这是我根据列存储的需求以及Berkeley DB的技术特征做的一个列存储设计方案。有兴趣的朋友可以研究一下,并且在Berkeley DB的基础上面实现出来。有问题可以联系我,我尽量抽时间回答。

Column store improvements:
0. Store column metadata and table metadata. Column metadata including:
fix lengh or variable len? len or len range for fix/viariable len column;
value distribution characteristics (VDC) (mostly distinct values, majority dup values, etc);
whether need sort and search in the entire table; if no table-wide sort, whether need page level sort;

When storing a row R, store R's columns separately according to their column metadata. For those needing sort and search, store them into btrees as secondary dbs, otherwise store in heap pages (see below). design several types of pages to store specific type of column according to the metadata.

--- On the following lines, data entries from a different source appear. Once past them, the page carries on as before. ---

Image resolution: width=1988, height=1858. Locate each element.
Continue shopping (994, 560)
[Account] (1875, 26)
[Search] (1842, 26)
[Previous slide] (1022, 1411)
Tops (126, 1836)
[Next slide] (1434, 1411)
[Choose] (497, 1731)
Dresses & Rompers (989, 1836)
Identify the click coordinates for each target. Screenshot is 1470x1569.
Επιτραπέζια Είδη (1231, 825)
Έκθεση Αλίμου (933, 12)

The row itself will be stored with short field values(like numeric types, etc) and field references, if a field F1 is stored in heap pages, we store the [pgno, indx] addr, otherwise we store the value itself.

1. For columns with no need of sort and search, do not store them into btree or hash, simply always
append new data items in a list of pages, never insert. We call such pages 'heap pages'.
If updating such a data item requires page split because it will have more bytes, delete old
one and append new one. In the table entry, store absolute addr(pgno, indx) of such a data item.
Such pages can have row locks.

2. In btree leaf page, if updating does not make a row's size change, use row locks. may use row locks
in hash buckets too.

3. Freespace mgmt
In heap pages, when a page becomes empty because all rows having fields in the page are deleted,
the page is put into the free page list; When we need an empty page, pick the head from the free list
unless it's empty.
We may also link half empty pages with fill rate less than a specified threshold into the free list for
them to be utilized.

4. row level locking:
In column store, if a column or the entire row is fixed length and we don't need in-page sorted, there will
be no need for a index array, because i'th item is located at (pgsz - i) * field-sz offset of the page.
The pages storing this column should use row locking, and insert/delete/update never need to acquire
upper level(page) locks, because update does not change field len, del simply log the del and there
will be a bit array to denote whether there is data in each slot, so that the slot can be used again.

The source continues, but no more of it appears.